Der Drei-Zug-Betrieb führe dazu, dass zwischen Hauptbahnhof und Gartenschau ein Stundentakt bestehen werde. Damit werde zu allen Ankünften des Regionalexpresses „Saxonia“ in Oschatz ein Anschluss mit kurzer Übergangszeit zum Schmalspurzug zur Kleinen Gartenschau bestehen.

Prinzipiell sei es so gedacht, dass die im „normalen“ Fahrplan ausgewiesenen Verbindungen abgesichert werden. Diesellok und Dampflok würden abwechselnd von Oschatz nach Mügeln und zurück fahren. Aufgrund des dichten Taktes sei es aber nicht möglich, während der Veranstaltung den Abschnitt zwischen Mügeln und Glossen zu bedienen. Der Zittauer Dieseltriebwagen werde vorwiegend zwischen dem Haupt- und dem Südbahnhof pendeln. Der Einsatz von drei Zügen werde dazu führen, dass Fotografen und Eisenbahnfans die seltene Gelegenheit bekommen, Zugkreuzungen zu sehen. „Diese wird es mehrmals in Naundorf und noch häufiger am Südbahnhof geben“, erläuterte Lutz Haschke.

Der geplante Zugverkehr bietet aus Haschkes Sicht die Möglichkeit, mit relativ wenig Aufwand viel Verkehr aufs schmale Gleis zu holen. Ob dieses Angebot auf Gegenliebe stoßen wird, stehe auf einem anderen Blatt: „Bei solchen Großveranstaltungen rechnet man ohnehin nur mit einem Anteil von zehn Prozent der Besucher, die den öffentlichen Nahverkehr zur An- und Abreise nutzen“. Mit deutlich über 2000 Fahrgästen bei der ersten Kleinen Gartenschau vor fünf Jahren habe man sich in diesem Rahmen bewegt.

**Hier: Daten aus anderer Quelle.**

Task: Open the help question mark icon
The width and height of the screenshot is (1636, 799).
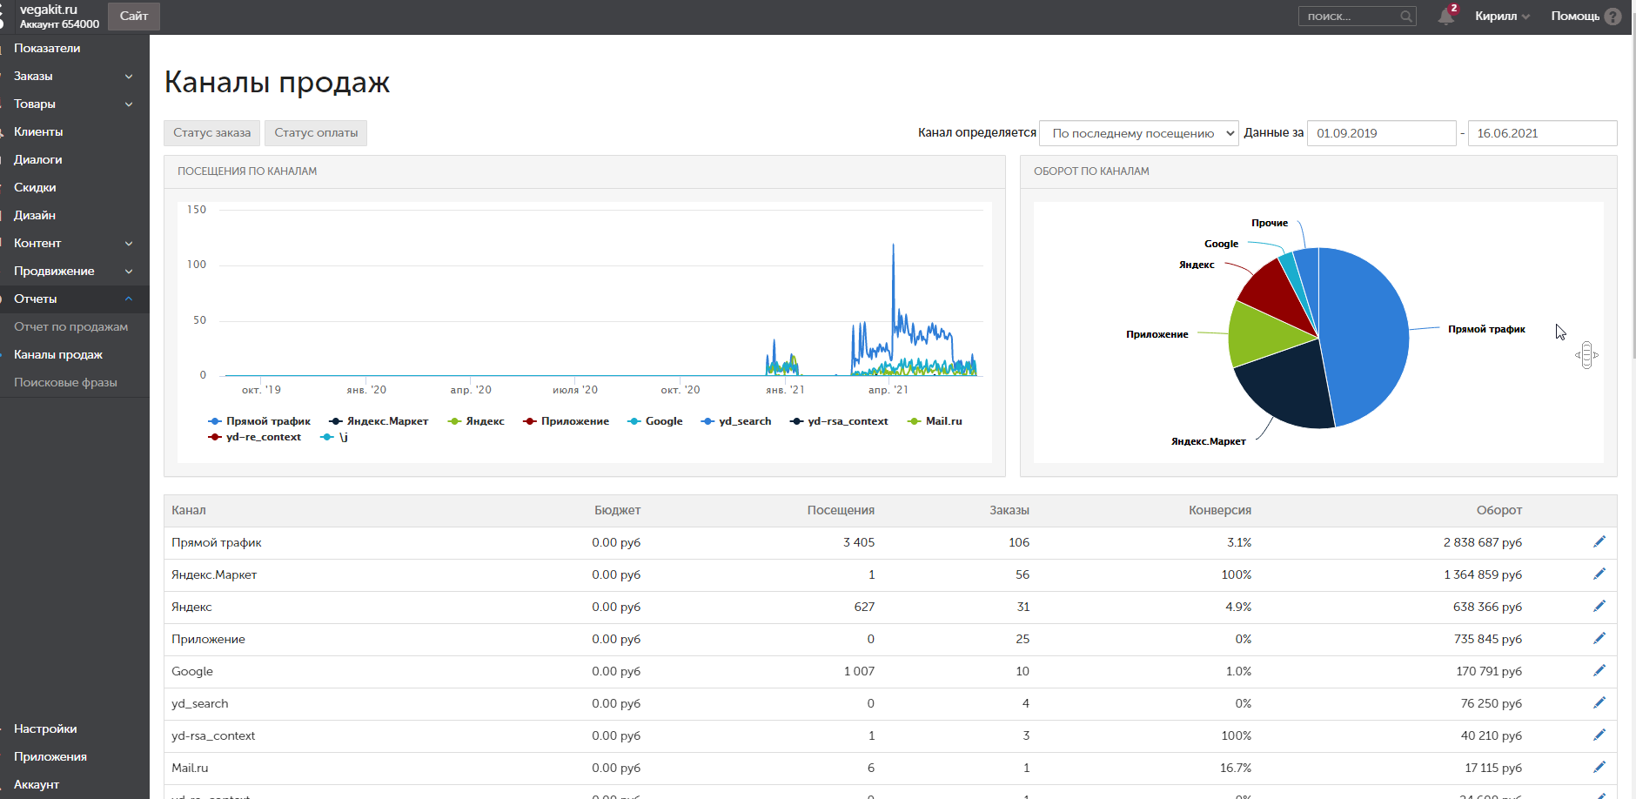Action: tap(1613, 17)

Andererseits werde es wieder große Parkplätze dicht am Festgelände geben. Für welches Verkehrsmittel sich die Besucher entscheiden, ist auch eine Frage des Preises. Sicher ist, dass es keine Tickets geben wird, die Eintritt und Bahnfahrkarte kombinieren – der Eintritt zu Kleinen Gartenschau ist kostenlos. „Das Sachsenticket und die Tickets des Mitteldeutschen Verkehrsverbundes werden ohne Zuschlag zwischen Hauptbahnhof und Oschatz-Süd gültig sein – egal, ob da eine Dampf- oder eine Diesellok den Zug zieht, in der die Fahrgäste von der Normalspur umsteigen“, erläutert Lutz Haschke.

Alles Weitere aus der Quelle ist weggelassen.